The aging reminder sits along a Northern Mecklenburg County's back road near Mallard Creek.
It is tucked between sprawling woods and dozens of condos. The small place of learning was known as the Siloam School House. It was one of many Rosenwald Schools.
Robby Lankford is a Levine Scholar at UNC Charlotte, and this summer's course of study means finding new life for a structure nearly 100 years old.
He said, "It's really cool to see where it all came from. Where it all began."
They were the brain child of Julius Rosewald who headed Sears and Roebuck.
When Rosenwald earmarked money for construction these African American places of learning before school integration, it wasn't a one way street.

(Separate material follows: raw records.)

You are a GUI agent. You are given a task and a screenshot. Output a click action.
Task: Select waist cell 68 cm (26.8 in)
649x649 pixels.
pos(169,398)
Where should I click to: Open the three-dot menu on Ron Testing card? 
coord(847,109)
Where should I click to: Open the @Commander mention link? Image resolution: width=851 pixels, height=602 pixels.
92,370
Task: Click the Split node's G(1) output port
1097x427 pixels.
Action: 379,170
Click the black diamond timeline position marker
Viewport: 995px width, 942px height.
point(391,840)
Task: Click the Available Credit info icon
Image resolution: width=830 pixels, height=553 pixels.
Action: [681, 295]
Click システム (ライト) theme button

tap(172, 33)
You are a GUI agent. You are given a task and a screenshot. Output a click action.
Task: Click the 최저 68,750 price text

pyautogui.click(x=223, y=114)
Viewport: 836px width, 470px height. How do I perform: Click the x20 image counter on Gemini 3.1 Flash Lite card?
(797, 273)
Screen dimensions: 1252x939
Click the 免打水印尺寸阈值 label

Joe DeLaine of Charlotte said that communities were committed. "A group of people would get together and either some African Americans donated the land or the church donated the land."
During the 20th Century, More than five thousand Rosenwald Schools were built a across the country, and North Carolina had more than any other state in the nation.
The number in our state topped 800, and there was a strong local connection.
Dr. George Davis who was Johnson C. Smith University's first African American Professor became a strong advocate.
Dr. Dan Morrill of the Historic Landmarks Commission described Davis as a visionary. "He was the man who went down the road met with school boards, met with local communities to raise the awareness. To raise the money," Morrill said.
And it appears that a new awareness is underway to preserve the past as a tool of providing present day learning. Dr. Morrill would like to see it moved to UNC Charlotte.
Negotiations are underway with the present owner and the Mecklenburg Historic Landmarks Commission.